Always use stop losses especially during potentially volatile days like today. Any trends at present seemed to be short lived so there are scalping opportunities when price either spikes or drops at a fast rate and becomes overbought or oversold. Here the RSI and the Bollinger Bands on the 15 minute chart shows the market is overbought therefore consider a short with a tight stop if a bearish candlestick prints. A stop loss above this morning’s high is an appropriate level. A break higher from this level will indicate further price gains in the short term.

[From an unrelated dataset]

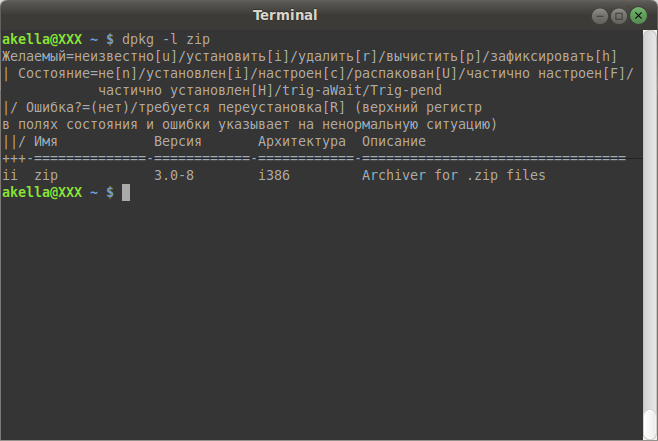The image size is (658, 441).
Task: Click the architecture value 'i386'
Action: tap(274, 175)
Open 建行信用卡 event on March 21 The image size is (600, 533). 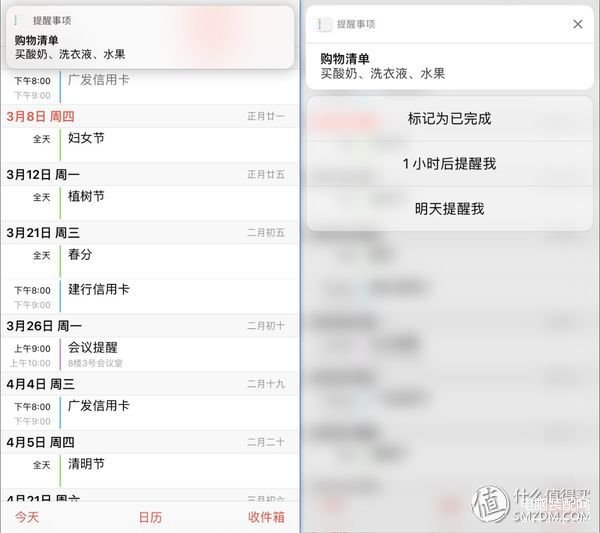(x=150, y=297)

The medium term bullish trendline on the 4 hour chart was pierced last night but as price closed back above the trendline it is arguable that the trend is still intact. Although it is worth reiterating that due to the volatility any trendlines may not be reliable. Medium term, due to price forming a triangle shown by the blue descending line and the medium term bullish trendline, could be determined by a breakout probably caused by one or more of today’s headline news.

Monday, June 3, 2013

Jalatama Loco London (XULF) Report 04/06/2013

XULF Report
After hovering in the $1390’s for most of yesterday gold had a surge reclaiming the $1400 mark last night spurred on by disappointing US ISM Manufacturing data that implied the Fed may postpone plans to reduce stimulus. The Fed wants to move on from the mixed bag of data at present before committing to winding down the programme which, in an odd way, means that poor economic numbers could lead to gains for equities and dollar-denominated commodities. USD/JPY dropped below the 100 yen level which also helped gold last night but given the overall fundamentals the pair are still well positioned to continue its bulls run driven by Japan’s aggressive QE plans and a buoyant stock market and the expectation that, even though there is mixed data from the US, a slowdown in stimulus is on the horizon and this will put pressure on gold in the long term.

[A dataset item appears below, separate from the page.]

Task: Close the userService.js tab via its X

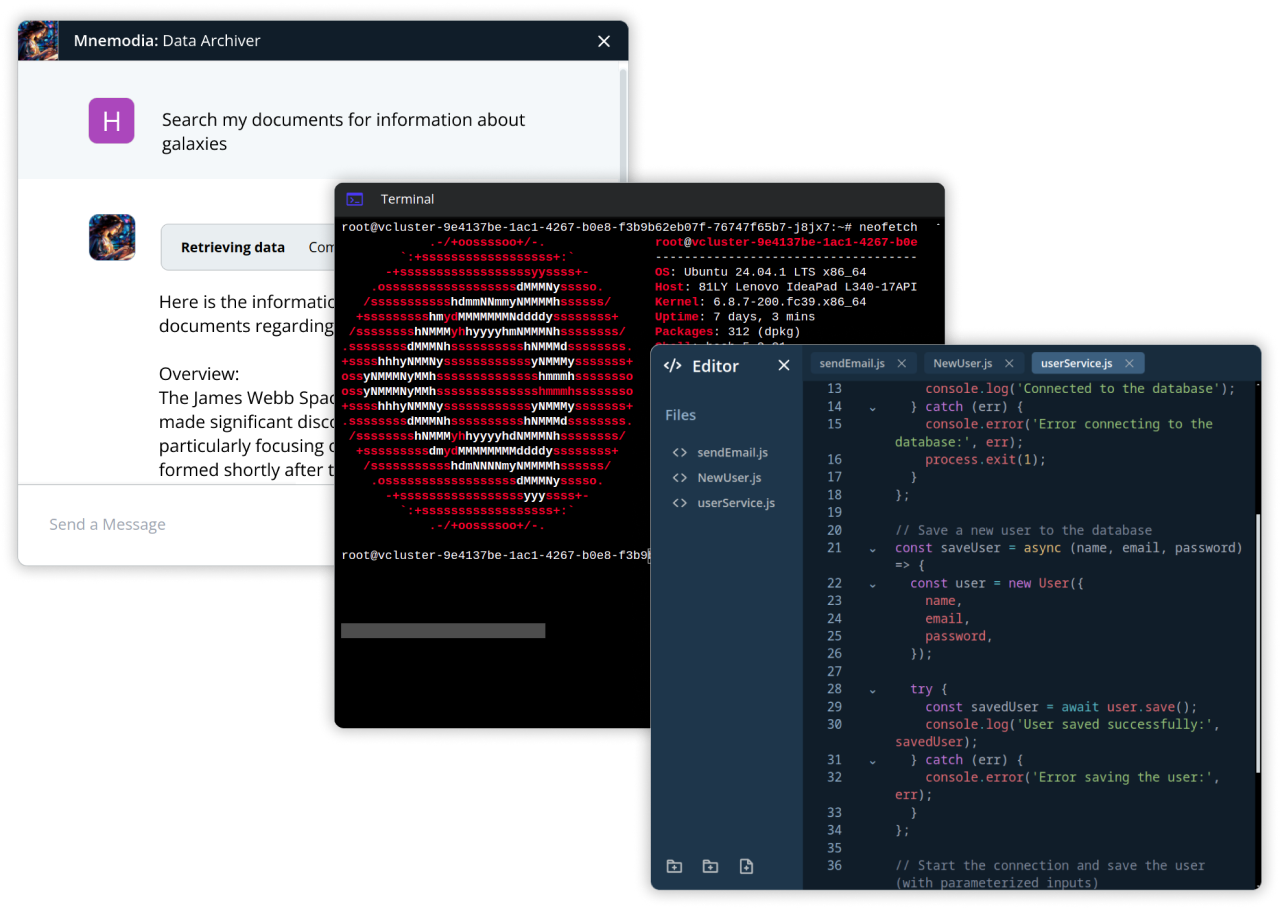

Despite the volatility price is trading along a medium term bullish trend line on the 4 hour chart, although do bear in mind many bullish trendlines that have been drawn since $1338 level on 20th May across different timeframes have had to be redrawn because of erratic price movements therefore trade this trendline with caution. The angle on the trendline is mild enough to be sustainable however the heightened volatility signals the trend is weak. The latest 4 hour candlestick is printing as a harami offering an early sign for a short pivot trade but given the volatility consider shorter targets. The obvious target level is $1400 as there might be some buyers around this level and place a tight stop loss just above this morning’s of $1415. The medium term outlook is more bullish for gold as the 50 period MA is currently intersecting with the 100 period MA. If this crossover completes consider long trades as price bounces around the bullish trendline.
The economic highlights today are the Spanish Unemployment at 3pm and US Trade Balance at 8:30pm which is likely to impact the dollar and consequentially the gold market.